**TAREA ASIGNADA 1**
Transcriba de forma literal, del texto sobre el taller Cándida Cerámica, el tramo que va desde "Taller: Cándida Cerámica" hasta "y Diseño social.".
**TAREA ASIGNADA 2**
Retome el texto sobre el taller Cándida Cerámica y continúe su redacción a partir del punto en que termina.

**FRAGMENTO DEL TEXTO**

-=-=-

Taller: Cándida Cerámica
Oficio: Alfarería y cerámica
Ruta: Ruta Bogotá
Ubicación: Bogotá, Bogotá
A Laura nunca le gustó la carrera de Diseño Industrial que estudió. Le molestaba esa jerarquía con la que tantos diseñadores se ponen frente a los artesanos y otros hacedores, como dictándoles cátedra cuando éstos tienen tanto conocimiento como ellos. O más. Le incomodaba, también, que se llegara a los pueblos artesanos, muchos de los cuales, sumidos en una pobreza estructural, y se gravitara sobre ellos, extrayendo todo un saber y volviéndolo “moda e innovación”. Con el agravante de poner en riesgo la tradición en favor de una lógica mercantil que terminaba siempre ganando la partida. Todos estos temas la atormentaban, hasta que encontró un par de clases con las cuales poner sus inmensos dilemas en perspectiva: Diseño crítico y Diseño social.

-=-=-

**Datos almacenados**

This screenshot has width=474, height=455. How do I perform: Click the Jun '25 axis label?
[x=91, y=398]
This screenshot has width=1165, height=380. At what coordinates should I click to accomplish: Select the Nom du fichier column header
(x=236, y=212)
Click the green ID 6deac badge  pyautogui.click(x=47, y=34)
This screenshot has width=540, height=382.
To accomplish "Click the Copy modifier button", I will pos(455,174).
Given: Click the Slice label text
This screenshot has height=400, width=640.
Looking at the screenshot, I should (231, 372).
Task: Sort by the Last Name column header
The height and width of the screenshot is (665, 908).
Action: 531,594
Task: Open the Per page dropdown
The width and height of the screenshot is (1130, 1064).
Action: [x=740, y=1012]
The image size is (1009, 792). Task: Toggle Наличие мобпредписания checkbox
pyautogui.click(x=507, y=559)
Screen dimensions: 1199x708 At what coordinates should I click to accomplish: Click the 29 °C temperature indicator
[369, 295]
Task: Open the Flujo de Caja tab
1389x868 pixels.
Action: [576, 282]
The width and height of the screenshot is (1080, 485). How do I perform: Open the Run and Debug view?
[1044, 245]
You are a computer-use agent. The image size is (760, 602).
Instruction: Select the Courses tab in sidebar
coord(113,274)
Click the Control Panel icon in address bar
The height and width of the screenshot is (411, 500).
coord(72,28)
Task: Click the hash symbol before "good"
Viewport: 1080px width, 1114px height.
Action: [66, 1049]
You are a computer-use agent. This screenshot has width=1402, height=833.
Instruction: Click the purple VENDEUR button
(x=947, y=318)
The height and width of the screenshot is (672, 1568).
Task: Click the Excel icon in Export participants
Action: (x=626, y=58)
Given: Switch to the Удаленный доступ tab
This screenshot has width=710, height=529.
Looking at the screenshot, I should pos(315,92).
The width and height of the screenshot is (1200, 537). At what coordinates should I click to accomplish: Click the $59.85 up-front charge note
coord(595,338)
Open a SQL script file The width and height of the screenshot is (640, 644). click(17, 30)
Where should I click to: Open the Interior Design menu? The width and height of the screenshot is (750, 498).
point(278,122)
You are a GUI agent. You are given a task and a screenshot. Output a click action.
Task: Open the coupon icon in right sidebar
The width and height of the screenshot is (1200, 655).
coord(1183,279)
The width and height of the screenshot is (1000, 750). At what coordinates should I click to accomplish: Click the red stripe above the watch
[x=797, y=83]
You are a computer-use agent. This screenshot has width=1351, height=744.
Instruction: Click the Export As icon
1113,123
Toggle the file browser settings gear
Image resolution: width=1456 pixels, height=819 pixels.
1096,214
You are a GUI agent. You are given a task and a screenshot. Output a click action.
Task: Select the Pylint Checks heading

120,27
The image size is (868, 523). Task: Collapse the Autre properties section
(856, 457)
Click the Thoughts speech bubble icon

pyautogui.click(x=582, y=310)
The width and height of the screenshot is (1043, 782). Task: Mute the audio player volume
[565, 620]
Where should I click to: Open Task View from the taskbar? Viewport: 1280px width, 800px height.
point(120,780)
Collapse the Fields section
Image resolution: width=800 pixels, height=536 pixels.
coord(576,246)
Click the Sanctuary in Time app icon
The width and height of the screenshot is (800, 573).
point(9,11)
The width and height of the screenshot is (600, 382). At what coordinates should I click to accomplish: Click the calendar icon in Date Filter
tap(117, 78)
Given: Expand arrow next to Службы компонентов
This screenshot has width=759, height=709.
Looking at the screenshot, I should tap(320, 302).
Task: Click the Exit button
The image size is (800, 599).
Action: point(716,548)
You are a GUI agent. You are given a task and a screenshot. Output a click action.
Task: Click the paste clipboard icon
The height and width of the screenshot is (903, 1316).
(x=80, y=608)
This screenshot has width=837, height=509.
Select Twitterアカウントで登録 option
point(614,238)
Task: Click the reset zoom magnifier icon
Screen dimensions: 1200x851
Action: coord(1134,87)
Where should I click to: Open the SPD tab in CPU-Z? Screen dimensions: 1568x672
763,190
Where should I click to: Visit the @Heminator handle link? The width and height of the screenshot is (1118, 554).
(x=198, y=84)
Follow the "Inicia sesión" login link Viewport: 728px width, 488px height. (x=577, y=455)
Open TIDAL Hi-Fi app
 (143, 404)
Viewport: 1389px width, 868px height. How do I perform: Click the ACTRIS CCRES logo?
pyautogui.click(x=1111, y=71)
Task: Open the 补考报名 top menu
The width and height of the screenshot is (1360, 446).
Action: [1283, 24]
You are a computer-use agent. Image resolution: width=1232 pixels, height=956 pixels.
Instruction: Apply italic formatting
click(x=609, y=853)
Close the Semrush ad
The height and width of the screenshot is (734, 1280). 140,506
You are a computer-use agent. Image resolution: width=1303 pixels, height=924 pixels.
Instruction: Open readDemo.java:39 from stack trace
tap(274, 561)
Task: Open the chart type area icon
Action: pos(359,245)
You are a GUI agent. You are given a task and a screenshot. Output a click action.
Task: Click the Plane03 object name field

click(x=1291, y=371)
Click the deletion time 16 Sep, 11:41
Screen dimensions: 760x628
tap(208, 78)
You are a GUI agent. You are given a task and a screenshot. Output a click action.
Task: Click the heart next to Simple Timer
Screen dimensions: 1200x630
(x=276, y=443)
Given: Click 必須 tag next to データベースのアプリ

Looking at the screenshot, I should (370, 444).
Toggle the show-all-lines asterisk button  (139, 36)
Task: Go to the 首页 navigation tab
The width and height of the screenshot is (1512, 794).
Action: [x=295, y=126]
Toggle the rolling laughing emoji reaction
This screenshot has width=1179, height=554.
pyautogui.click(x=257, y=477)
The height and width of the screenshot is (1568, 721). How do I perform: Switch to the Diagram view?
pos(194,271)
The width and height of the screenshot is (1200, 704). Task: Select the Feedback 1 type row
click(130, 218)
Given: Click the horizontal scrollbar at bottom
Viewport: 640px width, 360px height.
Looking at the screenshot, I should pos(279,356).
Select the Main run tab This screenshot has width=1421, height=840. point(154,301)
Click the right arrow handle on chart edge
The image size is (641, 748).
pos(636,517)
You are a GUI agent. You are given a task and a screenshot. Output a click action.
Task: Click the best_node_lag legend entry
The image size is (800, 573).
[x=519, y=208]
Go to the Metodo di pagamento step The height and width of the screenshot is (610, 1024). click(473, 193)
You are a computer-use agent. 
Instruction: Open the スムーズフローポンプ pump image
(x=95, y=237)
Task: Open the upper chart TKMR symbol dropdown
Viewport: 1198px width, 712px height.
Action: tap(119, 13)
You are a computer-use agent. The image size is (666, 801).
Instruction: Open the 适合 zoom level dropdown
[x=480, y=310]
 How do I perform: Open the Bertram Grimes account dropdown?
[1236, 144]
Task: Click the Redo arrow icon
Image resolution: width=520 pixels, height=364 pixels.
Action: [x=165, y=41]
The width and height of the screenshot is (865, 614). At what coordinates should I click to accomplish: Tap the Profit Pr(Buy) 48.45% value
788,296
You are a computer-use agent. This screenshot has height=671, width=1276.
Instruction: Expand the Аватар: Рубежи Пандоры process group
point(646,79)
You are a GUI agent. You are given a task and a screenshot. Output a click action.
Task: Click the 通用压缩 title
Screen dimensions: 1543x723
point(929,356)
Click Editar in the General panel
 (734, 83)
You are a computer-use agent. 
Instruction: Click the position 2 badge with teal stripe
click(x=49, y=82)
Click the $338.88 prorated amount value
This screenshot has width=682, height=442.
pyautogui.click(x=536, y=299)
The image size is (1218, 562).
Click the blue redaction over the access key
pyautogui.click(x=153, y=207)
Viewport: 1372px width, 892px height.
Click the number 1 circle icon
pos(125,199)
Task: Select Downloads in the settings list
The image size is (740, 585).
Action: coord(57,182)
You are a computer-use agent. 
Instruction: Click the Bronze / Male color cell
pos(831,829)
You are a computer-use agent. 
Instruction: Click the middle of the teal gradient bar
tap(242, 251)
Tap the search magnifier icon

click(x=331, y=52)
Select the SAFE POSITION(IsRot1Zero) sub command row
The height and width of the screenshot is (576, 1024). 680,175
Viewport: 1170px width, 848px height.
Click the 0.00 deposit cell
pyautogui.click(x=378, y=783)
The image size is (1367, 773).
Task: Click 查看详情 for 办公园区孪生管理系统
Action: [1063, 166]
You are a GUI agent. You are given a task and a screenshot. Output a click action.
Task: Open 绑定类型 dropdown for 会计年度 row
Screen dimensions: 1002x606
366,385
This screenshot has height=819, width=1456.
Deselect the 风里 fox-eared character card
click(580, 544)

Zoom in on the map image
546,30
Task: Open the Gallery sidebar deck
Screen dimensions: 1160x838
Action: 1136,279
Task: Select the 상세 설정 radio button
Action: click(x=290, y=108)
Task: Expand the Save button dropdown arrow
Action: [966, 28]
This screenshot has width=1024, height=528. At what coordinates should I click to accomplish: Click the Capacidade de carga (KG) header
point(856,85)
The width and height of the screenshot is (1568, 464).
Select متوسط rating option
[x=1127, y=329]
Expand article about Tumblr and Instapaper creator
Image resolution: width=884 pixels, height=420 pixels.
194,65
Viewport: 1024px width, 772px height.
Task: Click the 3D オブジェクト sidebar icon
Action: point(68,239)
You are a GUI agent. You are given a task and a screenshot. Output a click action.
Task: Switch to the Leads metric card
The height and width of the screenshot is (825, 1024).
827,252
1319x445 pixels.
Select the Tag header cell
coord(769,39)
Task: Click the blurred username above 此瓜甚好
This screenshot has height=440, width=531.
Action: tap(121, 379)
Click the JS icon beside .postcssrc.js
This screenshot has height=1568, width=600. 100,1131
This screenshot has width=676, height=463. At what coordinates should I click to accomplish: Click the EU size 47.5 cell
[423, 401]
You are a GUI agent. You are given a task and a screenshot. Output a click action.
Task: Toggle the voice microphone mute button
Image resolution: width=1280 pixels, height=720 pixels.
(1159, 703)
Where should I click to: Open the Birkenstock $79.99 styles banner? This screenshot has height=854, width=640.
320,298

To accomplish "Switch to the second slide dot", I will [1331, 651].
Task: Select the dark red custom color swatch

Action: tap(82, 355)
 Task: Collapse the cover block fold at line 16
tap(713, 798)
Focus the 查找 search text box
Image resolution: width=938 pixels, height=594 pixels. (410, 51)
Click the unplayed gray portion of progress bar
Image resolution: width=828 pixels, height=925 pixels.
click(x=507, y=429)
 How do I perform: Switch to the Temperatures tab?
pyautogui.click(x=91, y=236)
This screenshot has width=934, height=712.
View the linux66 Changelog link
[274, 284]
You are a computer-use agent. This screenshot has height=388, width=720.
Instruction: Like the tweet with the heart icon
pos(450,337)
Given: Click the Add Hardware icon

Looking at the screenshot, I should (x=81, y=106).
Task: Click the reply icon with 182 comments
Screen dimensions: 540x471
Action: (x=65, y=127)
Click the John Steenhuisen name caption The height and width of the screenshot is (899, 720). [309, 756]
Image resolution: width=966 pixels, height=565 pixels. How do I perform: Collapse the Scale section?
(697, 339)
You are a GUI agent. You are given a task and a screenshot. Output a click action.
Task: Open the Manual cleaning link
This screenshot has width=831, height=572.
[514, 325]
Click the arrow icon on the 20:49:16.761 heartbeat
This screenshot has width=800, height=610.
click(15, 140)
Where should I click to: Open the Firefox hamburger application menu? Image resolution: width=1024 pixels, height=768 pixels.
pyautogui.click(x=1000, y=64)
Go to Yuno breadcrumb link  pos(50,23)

-=-=-

**RESPUESTA ESPERADA 1**
Taller: Cándida Cerámica
Oficio: Alfarería y cerámica
Ruta: Ruta Bogotá
Ubicación: Bogotá, Bogotá
A Laura nunca le gustó la carrera de Diseño Industrial que estudió. Le molestaba esa jerarquía con la que tantos diseñadores se ponen frente a los artesanos y otros hacedores, como dictándoles cátedra cuando éstos tienen tanto conocimiento como ellos. O más. Le incomodaba, también, que se llegara a los pueblos artesanos, muchos de los cuales, sumidos en una pobreza estructural, y se gravitara sobre ellos, extrayendo todo un saber y volviéndolo “moda e innovación”. Con el agravante de poner en riesgo la tradición en favor de una lógica mercantil que terminaba siempre ganando la partida. Todos estos temas la atormentaban, hasta que encontró un par de clases con las cuales poner sus inmensos dilemas en perspectiva: Diseño crítico y Diseño social.

**RESPUESTA ESPERADA 2**
Y es que le resultaba increíble tener que diseñar, por ejemplo, un electrodoméstico, cuando hay tantos lugares del país sin luz. Así que, al llegar al momento de la tesis, era apenas natural que no quisiera diseñar productos como resultado de sus investigaciones, por lo cual se enfocó en estudiar, justamente, lo que le molestaba y, así, entenderlo mejor para, de este modo, enfocar su propio trabajo. Su objetivo: tener conciencia de dónde venían las cosas. Seguía así, su vocación de antropóloga. Algunos de los ejercicios que hizo para trazar orígenes fue trabajar alrededor de la mochila. Le parecía la prenda ideal para mostrar que todos la usamos sin saber realmente lo que significa. De este modo, les pidió a unas artesanas que le escribieran en sus símbolos insultos. Nadie lo notaría, como tampoco nota la hondura de su pensamiento tejido. Luego, se fue para El Carmen de Viboral y les pidió a los hacedores de las reconocidas vajillas que le pintaran, en lugar de flores, armas, como alusión a la violencia que se padeció por años en ese municipio antioqueño. Buscaba señalar que todo objeto artesanal carga una historia y no es, simplemente, decorativo.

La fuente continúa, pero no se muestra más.